**Record excerpts**
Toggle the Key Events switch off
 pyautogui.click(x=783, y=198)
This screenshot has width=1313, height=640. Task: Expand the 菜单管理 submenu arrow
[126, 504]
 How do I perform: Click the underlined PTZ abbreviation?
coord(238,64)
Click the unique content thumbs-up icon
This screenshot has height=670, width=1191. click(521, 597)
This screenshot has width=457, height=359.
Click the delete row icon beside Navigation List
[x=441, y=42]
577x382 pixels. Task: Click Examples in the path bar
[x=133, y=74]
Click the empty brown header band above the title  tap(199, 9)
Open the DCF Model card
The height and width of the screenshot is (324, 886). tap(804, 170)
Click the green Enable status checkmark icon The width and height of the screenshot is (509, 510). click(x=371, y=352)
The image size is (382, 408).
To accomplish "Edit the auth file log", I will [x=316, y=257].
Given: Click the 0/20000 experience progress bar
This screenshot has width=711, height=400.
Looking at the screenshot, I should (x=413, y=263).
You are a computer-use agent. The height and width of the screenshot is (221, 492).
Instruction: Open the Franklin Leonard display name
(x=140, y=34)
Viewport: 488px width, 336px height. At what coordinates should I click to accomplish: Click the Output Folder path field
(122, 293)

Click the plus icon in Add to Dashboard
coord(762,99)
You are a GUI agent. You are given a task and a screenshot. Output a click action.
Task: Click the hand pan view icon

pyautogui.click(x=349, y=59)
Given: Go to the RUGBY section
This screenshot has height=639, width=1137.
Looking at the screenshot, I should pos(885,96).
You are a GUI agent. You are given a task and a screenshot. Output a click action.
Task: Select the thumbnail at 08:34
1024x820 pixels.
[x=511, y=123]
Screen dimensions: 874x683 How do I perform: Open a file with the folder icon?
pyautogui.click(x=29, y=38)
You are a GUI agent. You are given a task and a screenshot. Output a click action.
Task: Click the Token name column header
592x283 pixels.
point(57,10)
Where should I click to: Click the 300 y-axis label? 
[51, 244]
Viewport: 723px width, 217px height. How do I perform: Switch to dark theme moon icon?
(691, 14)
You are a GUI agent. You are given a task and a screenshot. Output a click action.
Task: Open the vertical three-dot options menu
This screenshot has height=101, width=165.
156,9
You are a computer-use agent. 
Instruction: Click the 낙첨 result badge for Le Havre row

**Description of the task**
Your output should be an exact copy of the lines from the one containing "Task: Open the" through the last line of the data above.

**Written solution**
Task: Open the vertical three-dot options menu
This screenshot has height=101, width=165.
156,9
You are a computer-use agent. 
Instruction: Click the 낙첨 result badge for Le Havre row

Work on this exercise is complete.